— Task to carry out —
I would like you to restate each record word for word.

— Information shown —

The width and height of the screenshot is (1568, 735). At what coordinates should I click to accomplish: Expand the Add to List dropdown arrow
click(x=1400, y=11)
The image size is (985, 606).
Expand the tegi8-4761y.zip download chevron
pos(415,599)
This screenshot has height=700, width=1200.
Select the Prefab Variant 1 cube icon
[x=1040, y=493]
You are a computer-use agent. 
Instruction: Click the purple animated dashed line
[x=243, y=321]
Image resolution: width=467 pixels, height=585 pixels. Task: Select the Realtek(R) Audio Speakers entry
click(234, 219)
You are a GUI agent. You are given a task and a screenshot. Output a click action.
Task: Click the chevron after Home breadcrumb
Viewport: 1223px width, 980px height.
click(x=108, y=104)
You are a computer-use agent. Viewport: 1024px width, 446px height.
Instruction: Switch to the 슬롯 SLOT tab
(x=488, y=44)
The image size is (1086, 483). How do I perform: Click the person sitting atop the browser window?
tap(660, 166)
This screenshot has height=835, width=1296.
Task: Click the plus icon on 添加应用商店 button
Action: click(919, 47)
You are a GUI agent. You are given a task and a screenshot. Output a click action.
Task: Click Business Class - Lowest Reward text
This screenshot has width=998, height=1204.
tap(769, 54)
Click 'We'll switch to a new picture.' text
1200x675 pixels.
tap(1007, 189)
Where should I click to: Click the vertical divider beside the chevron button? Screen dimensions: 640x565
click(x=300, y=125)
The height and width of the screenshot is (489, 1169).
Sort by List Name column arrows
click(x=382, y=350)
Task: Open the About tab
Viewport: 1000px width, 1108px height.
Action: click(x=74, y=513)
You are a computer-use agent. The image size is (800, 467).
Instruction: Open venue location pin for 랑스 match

— Task result —
The width and height of the screenshot is (1568, 735). At what coordinates should I click to accomplish: Expand the Add to List dropdown arrow
click(x=1400, y=11)
The image size is (985, 606).
Expand the tegi8-4761y.zip download chevron
pos(415,599)
This screenshot has height=700, width=1200.
Select the Prefab Variant 1 cube icon
[x=1040, y=493]
You are a computer-use agent. 
Instruction: Click the purple animated dashed line
[x=243, y=321]
Image resolution: width=467 pixels, height=585 pixels. Task: Select the Realtek(R) Audio Speakers entry
click(234, 219)
You are a GUI agent. You are given a task and a screenshot. Output a click action.
Task: Click the chevron after Home breadcrumb
Viewport: 1223px width, 980px height.
click(x=108, y=104)
You are a computer-use agent. Viewport: 1024px width, 446px height.
Instruction: Switch to the 슬롯 SLOT tab
(x=488, y=44)
The image size is (1086, 483). How do I perform: Click the person sitting atop the browser window?
tap(660, 166)
This screenshot has height=835, width=1296.
Task: Click the plus icon on 添加应用商店 button
Action: click(919, 47)
You are a GUI agent. You are given a task and a screenshot. Output a click action.
Task: Click Business Class - Lowest Reward text
This screenshot has width=998, height=1204.
tap(769, 54)
Click 'We'll switch to a new picture.' text
1200x675 pixels.
tap(1007, 189)
Where should I click to: Click the vertical divider beside the chevron button? Screen dimensions: 640x565
click(x=300, y=125)
The height and width of the screenshot is (489, 1169).
Sort by List Name column arrows
click(x=382, y=350)
Task: Open the About tab
Viewport: 1000px width, 1108px height.
Action: click(x=74, y=513)
You are a computer-use agent. The image size is (800, 467).
Instruction: Open venue location pin for 랑스 match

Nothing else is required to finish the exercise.